What is the main difference between two of following approaches:
ThreadPool.QueueUserWorkItem
Clients objClient = new Clients(); List<Clients> objClientList = Clients.GetClientList(); foreach (var list in objClientList) { ThreadPool.QueueUserWorkItem(new WaitCallback(SendFilesToClient), list); }
System.Threading.Tasks.Parallel ForEach
Clients objClient = new Clients(); List<Clients> objClientList = Clients.GetClientList(); Parallel.ForEach<Clients>(objClientList, list => { SendFilesToClient(list); });
I am new to multi-threading and want to know what's going to happen in each case (in terms of execution process) what's the level of multi-threading for each approach? Help me visualize both the processes.
SendFilesToClient: Gets data from database, converts to Excel and sends the Excel file to respective client.
Thanks!
Parallel. ForEach uses managed thread pool to schedule parallel actions. The number of threads is set by ThreadPool.

### EXERCISE DESCRIPTION
Reproduce the stretch of the ThreadPool and Parallel.ForEach question from "What is the" through "to respective client.". The records have no role in this.

### Stored data
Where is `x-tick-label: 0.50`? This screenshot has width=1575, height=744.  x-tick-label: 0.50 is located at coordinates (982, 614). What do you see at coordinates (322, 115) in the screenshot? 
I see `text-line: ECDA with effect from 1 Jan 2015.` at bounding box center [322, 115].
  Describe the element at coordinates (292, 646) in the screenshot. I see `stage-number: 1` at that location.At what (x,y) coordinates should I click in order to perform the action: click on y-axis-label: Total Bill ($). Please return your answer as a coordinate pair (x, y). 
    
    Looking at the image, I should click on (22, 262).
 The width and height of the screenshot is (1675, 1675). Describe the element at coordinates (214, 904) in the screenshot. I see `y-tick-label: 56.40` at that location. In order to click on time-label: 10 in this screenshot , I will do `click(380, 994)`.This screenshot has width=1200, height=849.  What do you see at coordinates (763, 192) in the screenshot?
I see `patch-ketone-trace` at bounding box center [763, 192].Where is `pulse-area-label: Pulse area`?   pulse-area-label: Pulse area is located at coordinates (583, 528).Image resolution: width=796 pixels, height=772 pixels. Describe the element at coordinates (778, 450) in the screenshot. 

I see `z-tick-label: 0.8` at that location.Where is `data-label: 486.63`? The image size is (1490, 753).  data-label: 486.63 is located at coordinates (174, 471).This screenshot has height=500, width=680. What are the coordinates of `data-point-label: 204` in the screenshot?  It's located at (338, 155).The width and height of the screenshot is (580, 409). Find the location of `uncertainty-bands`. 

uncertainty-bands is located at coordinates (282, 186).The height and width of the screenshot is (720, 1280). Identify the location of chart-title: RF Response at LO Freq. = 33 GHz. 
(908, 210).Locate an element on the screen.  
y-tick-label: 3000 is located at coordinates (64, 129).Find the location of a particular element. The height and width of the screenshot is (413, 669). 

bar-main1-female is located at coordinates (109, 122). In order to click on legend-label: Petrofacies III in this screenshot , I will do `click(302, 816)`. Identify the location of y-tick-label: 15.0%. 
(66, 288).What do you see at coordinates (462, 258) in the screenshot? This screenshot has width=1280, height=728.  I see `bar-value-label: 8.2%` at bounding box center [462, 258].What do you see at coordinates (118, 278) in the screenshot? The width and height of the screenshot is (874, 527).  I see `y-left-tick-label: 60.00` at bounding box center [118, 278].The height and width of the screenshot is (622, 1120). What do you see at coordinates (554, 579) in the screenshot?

### OUTPUT
What is the main difference between two of following approaches:
ThreadPool.QueueUserWorkItem
Clients objClient = new Clients(); List<Clients> objClientList = Clients.GetClientList(); foreach (var list in objClientList) { ThreadPool.QueueUserWorkItem(new WaitCallback(SendFilesToClient), list); }
System.Threading.Tasks.Parallel ForEach
Clients objClient = new Clients(); List<Clients> objClientList = Clients.GetClientList(); Parallel.ForEach<Clients>(objClientList, list => { SendFilesToClient(list); });
I am new to multi-threading and want to know what's going to happen in each case (in terms of execution process) what's the level of multi-threading for each approach? Help me visualize both the processes.
SendFilesToClient: Gets data from database, converts to Excel and sends the Excel file to respective client.